Thoughts on what (if any) new routing / apis work is needed to meet the original requirement above?

pdxmele commented 13 years ago

I think we want this more for bicycle-only routing (and maybe walk-only routing?) first off, while bike-transit can be sorted out later on. Looks like Google just adds another destination in the middle of the trip for the point you drag (I think I mentioned this at the conference), for example:

maps.google.com/maps? saddr=404+NE+Mirimar+Pl,+Portland,+OR+97232& daddr=45.50882,-122.64906 +to:4012+southeast+17th+avenue,+portland,+or+97202 &hl=en&sll=45.50962,-122.6396&sspn=0.050164,0.132093&geocode=FSiqtgIdx9Gw-Cl57OdqwaCVVDEBYZrwX_x13A%3BFdRotgIdHIaw-Cl954XLnaCVVDGh2V395cLekQ%3BFdkttgIdxYyw-CmrEva9hwqVVDF9HYFavWLXXw&vpsrc=0&dirflg=b&mra=dpe&mrsp=1&sz=14&via=1&t=h&z=14&lci=bike

novalis commented 13 years ago

For transit, this will be too computation-intensive. For bike-only, it seems like maybe caching the precomputed graph would work.
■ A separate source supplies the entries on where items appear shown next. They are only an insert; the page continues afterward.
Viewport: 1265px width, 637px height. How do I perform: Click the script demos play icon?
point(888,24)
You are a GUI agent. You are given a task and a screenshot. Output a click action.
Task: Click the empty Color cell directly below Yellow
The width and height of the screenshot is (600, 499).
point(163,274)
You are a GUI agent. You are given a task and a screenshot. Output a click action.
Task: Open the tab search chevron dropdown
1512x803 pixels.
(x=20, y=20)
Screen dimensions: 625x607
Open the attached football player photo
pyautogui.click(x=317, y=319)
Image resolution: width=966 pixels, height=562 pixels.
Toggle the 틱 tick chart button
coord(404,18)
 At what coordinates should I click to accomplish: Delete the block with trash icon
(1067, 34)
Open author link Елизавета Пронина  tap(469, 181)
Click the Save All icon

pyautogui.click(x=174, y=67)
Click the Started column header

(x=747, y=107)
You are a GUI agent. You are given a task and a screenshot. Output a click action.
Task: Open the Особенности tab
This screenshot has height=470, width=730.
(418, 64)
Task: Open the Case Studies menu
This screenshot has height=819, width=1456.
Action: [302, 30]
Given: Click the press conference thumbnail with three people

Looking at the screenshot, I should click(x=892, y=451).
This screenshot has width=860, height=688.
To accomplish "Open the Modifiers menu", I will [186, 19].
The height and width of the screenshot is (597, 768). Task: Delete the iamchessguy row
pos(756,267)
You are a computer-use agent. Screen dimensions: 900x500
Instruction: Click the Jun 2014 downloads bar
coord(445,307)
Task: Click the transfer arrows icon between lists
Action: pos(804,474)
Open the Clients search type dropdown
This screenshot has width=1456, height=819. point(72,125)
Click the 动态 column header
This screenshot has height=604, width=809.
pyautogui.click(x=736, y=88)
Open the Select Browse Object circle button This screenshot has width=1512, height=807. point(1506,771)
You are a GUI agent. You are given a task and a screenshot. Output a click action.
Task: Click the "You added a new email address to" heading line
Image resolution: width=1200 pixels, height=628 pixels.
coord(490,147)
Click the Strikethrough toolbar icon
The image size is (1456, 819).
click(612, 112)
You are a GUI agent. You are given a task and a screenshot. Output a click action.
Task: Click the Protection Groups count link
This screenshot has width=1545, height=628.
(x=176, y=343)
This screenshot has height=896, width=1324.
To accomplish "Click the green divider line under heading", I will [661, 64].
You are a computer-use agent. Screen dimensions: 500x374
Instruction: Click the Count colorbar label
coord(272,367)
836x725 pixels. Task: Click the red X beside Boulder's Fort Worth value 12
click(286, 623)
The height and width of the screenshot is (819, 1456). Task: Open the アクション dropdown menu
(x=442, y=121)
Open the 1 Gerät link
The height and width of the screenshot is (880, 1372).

grant-humphries commented 12 years ago

I'm curious if the type of routing discussed in this article that novalis shared in the chat this week:

http://research.microsoft.com/apps/pubs/default.aspx?id=156567

will make this feature more viable (for biking and walking).

novalis commented 12 years ago

No, not for biking and walking. For walking, contraction hierarchies is actually safe (assuming it's non-broken), and might improve speeds. But for biking, I don't know of any viable speedup strategies. I'll give it some more thought though; there is an approximation which might make reach or arc flags viable.

abyrd commented 4 years ago

This level of interactivity represents significant development effort and is not currently a priority.